# Why use class multiplication to describe topological entangling and merging?

I'm studying some references about topological defects in ordered media like Soft matter physics: An introduction by Kleman and the Review modern physics paper The topological theory of defects in ordered media by Mermin. In both of them, the authors emphasis the class multiplication instead of elements multiplication for describing disclination merge and entangle, and then admit the arbitrariness of the class multiplication.

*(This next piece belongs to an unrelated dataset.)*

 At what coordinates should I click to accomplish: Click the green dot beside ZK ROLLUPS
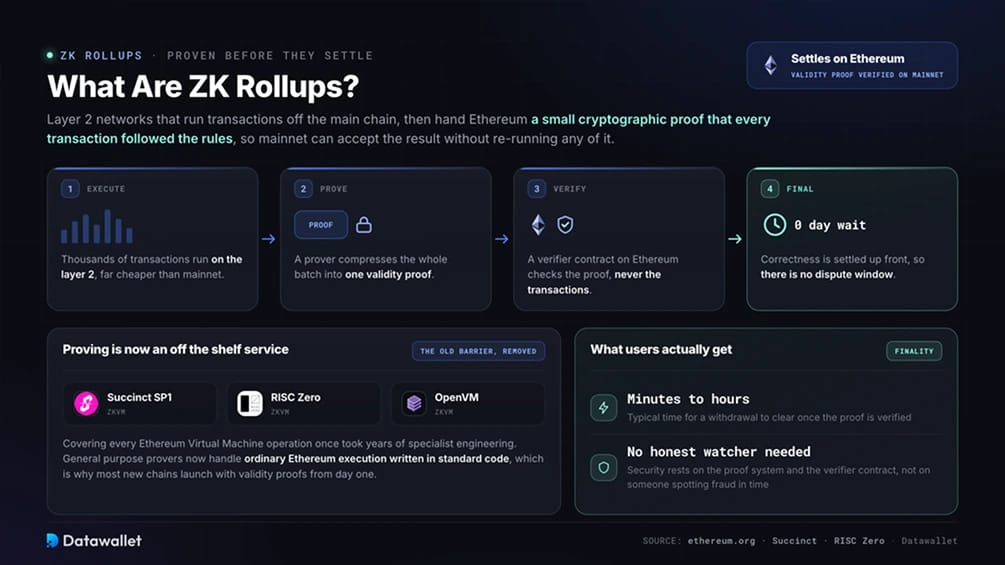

However, I have some problem to understand this. E.g., for a bi-axial liquid crystal, disclinations are classified by $\pi_1(SO(3)/D_2) = Q_8$. This is a quaternion group who has five conjugacy classes $\{1\}, \{-1\},\{i,-i\},\{j,-j\},\{k,-k\}$. I understand the fact that elements $i$ and $-i$ describing , e.g., the disclination and anti-disclination in $yz$ plane, so it is reasonable to group them together. However, when I do defects merging or entangling using the class multiplication, as suggest in the references, I would have problem to predict the result: $\{i,-i\}$ mutiplities $\{i,-i\}$ can either give me $\{1\}$ or $\{-1\}$ who are different defects. Why doesn't one use the elements multiplication directly which doesn't lead to the arbitrary?

Put differently, what is the necessary of using class multiplication? Can any one give me any hits?

• "ordered media" means symmetry breaking. This question is related to symmetry breaking order which is not related to topological order and topological phase. – Xiao-Gang Wen Feb 10 '15 at 21:11
• @Xiao-GangWen I am still quite puzzled by the definition of the topological ordered phase. The topological order does not require symmetry breaking. However, does just this only mean symmetry breaking is not necessary for a topological ordered phase, but a topological phase can also break the symmetry, though there may be massless excitations as a result? Moreover, if the picture of trapping a vison in a 2-torus can be interpreted as topological order, might a classical system, as the example in this post, also be topological ordered, since it can trapped flux of disclinations under PBC? – R.Wigner Aug 5 '15 at 8:25

The topological defect is the whole (homotopy) class you mentioned. Every element in the class is homotopicaly equivalent to each other. Concretely, it means that if you deform a circle continuously, the defect inside it won't change. So there's a redundancy when one considers the elements because you have different elements for the same geometrical (or physical) object. You can always perform elements multiplication if you want, obtaining an element of the multiplied elements' class ($[a]*[b]=[a*b]$), but mathematically it doesn't have a structure. An elegant way to resolve this is considering the equivalence classes of the homotopies (named fundamental group).